§ **What is being asked**:
Transcribe every line of the listing below without any deviation.

*** Opening of Provided information ***

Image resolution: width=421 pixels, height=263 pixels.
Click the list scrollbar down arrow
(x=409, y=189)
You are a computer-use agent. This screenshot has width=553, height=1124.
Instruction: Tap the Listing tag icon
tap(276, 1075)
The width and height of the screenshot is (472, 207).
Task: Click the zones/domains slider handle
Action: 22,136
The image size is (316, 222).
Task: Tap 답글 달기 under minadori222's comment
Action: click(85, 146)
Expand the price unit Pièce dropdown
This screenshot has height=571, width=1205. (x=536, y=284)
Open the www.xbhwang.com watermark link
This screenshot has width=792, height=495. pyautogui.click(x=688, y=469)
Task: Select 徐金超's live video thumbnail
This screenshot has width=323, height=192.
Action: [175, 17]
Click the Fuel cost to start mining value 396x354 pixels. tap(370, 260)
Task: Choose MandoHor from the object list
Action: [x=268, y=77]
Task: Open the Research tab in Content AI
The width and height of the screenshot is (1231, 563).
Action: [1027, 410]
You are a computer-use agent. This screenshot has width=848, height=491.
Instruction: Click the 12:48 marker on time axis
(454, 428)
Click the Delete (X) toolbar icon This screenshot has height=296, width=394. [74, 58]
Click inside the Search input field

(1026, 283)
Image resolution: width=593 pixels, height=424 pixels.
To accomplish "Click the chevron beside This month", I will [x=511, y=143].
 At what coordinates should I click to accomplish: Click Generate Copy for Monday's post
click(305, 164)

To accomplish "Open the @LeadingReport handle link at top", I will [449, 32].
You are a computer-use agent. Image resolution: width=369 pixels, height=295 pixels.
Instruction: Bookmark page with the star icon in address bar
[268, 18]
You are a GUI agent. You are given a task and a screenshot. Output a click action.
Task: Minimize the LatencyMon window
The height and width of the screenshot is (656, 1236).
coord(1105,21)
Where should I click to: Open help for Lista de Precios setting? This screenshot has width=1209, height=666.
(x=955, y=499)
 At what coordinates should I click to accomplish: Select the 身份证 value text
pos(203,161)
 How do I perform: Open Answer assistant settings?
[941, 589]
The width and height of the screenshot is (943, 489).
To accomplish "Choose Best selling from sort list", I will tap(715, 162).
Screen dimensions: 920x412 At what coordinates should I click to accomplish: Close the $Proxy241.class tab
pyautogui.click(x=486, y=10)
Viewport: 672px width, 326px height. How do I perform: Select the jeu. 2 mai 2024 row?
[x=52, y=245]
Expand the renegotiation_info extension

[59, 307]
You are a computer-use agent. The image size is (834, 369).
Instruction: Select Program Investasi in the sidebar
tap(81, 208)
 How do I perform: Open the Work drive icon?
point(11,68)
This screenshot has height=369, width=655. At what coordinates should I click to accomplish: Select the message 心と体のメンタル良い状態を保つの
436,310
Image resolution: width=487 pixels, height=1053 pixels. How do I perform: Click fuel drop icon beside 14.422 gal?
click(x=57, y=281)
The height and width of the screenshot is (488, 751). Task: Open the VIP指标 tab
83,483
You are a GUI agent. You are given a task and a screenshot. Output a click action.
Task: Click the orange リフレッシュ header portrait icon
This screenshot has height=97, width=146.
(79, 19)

*** Close of Provided information ***

§ **Solution to this exercise**:
Image resolution: width=421 pixels, height=263 pixels.
Click the list scrollbar down arrow
(x=409, y=189)
You are a computer-use agent. This screenshot has width=553, height=1124.
Instruction: Tap the Listing tag icon
tap(276, 1075)
The width and height of the screenshot is (472, 207).
Task: Click the zones/domains slider handle
Action: 22,136
The image size is (316, 222).
Task: Tap 답글 달기 under minadori222's comment
Action: click(85, 146)
Expand the price unit Pièce dropdown
This screenshot has height=571, width=1205. (x=536, y=284)
Open the www.xbhwang.com watermark link
This screenshot has width=792, height=495. pyautogui.click(x=688, y=469)
Task: Select 徐金超's live video thumbnail
This screenshot has width=323, height=192.
Action: [175, 17]
Click the Fuel cost to start mining value 396x354 pixels. tap(370, 260)
Task: Choose MandoHor from the object list
Action: [x=268, y=77]
Task: Open the Research tab in Content AI
The width and height of the screenshot is (1231, 563).
Action: [1027, 410]
You are a computer-use agent. This screenshot has width=848, height=491.
Instruction: Click the 12:48 marker on time axis
(454, 428)
Click the Delete (X) toolbar icon This screenshot has height=296, width=394. [74, 58]
Click inside the Search input field

(1026, 283)
Image resolution: width=593 pixels, height=424 pixels.
To accomplish "Click the chevron beside This month", I will [x=511, y=143].
 At what coordinates should I click to accomplish: Click Generate Copy for Monday's post
click(305, 164)

To accomplish "Open the @LeadingReport handle link at top", I will [449, 32].
You are a computer-use agent. Image resolution: width=369 pixels, height=295 pixels.
Instruction: Bookmark page with the star icon in address bar
[268, 18]
You are a GUI agent. You are given a task and a screenshot. Output a click action.
Task: Minimize the LatencyMon window
The height and width of the screenshot is (656, 1236).
coord(1105,21)
Where should I click to: Open help for Lista de Precios setting? This screenshot has width=1209, height=666.
(x=955, y=499)
 At what coordinates should I click to accomplish: Select the 身份证 value text
pos(203,161)
 How do I perform: Open Answer assistant settings?
[941, 589]
The width and height of the screenshot is (943, 489).
To accomplish "Choose Best selling from sort list", I will tap(715, 162).
Screen dimensions: 920x412 At what coordinates should I click to accomplish: Close the $Proxy241.class tab
pyautogui.click(x=486, y=10)
Viewport: 672px width, 326px height. How do I perform: Select the jeu. 2 mai 2024 row?
[x=52, y=245]
Expand the renegotiation_info extension

[59, 307]
You are a computer-use agent. The image size is (834, 369).
Instruction: Select Program Investasi in the sidebar
tap(81, 208)
 How do I perform: Open the Work drive icon?
point(11,68)
This screenshot has height=369, width=655. At what coordinates should I click to accomplish: Select the message 心と体のメンタル良い状態を保つの
436,310
Image resolution: width=487 pixels, height=1053 pixels. How do I perform: Click fuel drop icon beside 14.422 gal?
click(x=57, y=281)
The height and width of the screenshot is (488, 751). Task: Open the VIP指标 tab
83,483
You are a GUI agent. You are given a task and a screenshot. Output a click action.
Task: Click the orange リフレッシュ header portrait icon
This screenshot has height=97, width=146.
(79, 19)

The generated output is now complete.